I would like to crochet or knit the pink shoes on the side.
noraschreiber


----------



## Sandy Hill (Sep 5, 2012)

I'm not game to try this one yet because I am too unskilled but the design is beautiful! Your cousin is blessed to have you make it for her. Who wouldn't feel lovely in that hat!!!


----------



## noraschreiber (Jun 19, 2012)

Thank you. I made now other hat more trying to get a soft hat. Because friends in KP toll me is better soft.


----------



## ayjay (Apr 3, 2011)

Thank you, thank you, Thank you.
I am sure she will really enjoy this.


----------



## Lily Monteiro (Nov 18, 2012)

I would like to knit a cap with cables.


----------



## Mirror (Jun 23, 2014)

pretty baby cap


----------



## noraschreiber (Jun 19, 2012)

Mirror said:


> pretty baby cap


It is big. for adult size. My cousin is 60 years old. :sm01:


----------



## noraschreiber (Jun 19, 2012)

noraschreiber said:


> It is big. for adult size. My cousin is 60 years old. :sm01:


Maybe if I use thin yarn or cotton and smaller crochet is going to be for baby.


----------



## Nanamel14 (Aug 4, 2016)

Thanks for sharing ☺


----------



## Nanamel14 (Aug 4, 2016)

Thanks for sharing ☺


----------



## Marny CA (Jun 26, 2011)

noraschreiber said:


> Thank you. I made now other hat more trying to get a soft hat. Because friends in KP toll me is better soft.


2012 - I'm a bit late seeing your lovely work. Now that it's April 2018, I hope your cousin continues to enjoy wearing your hats.

The new one is lovely, too. Looks easier -- I can follow knitting charts but never got the hang of crochet charts. My eyes start to combine all the symbols.

Your hats would be wonderful for the charity knitting group to make.


----------

DATASET CONTENT –

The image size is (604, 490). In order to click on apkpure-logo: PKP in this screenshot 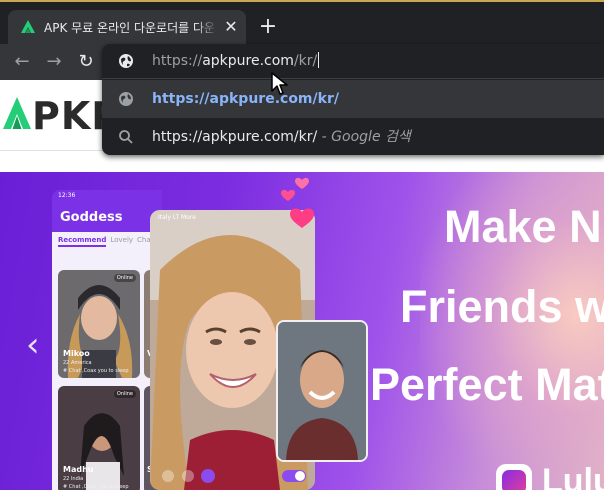, I will do `click(60, 116)`.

EXERCISES TO COMPLETE –
**1.** List each distinct username that appears in a post heading in the hat forum thread, counting repeated names once.
**2.** Return the portion of the hat forum thread that starts at the words "## Marny CA" and ends after the words "group to make.".

ANSWER LIST –
**1.** Sandy Hill, noraschreiber, ayjay, Lily Monteiro, Mirror, Nanamel14, Marny CA

**2.**
## Marny CA (Jun 26, 2011)

noraschreiber said:


> Thank you. I made now other hat more trying to get a soft hat. Because friends in KP toll me is better soft.


2012 - I'm a bit late seeing your lovely work. Now that it's April 2018, I hope your cousin continues to enjoy wearing your hats.

The new one is lovely, too. Looks easier -- I can follow knitting charts but never got the hang of crochet charts. My eyes start to combine all the symbols.

Your hats would be wonderful for the charity knitting group to make.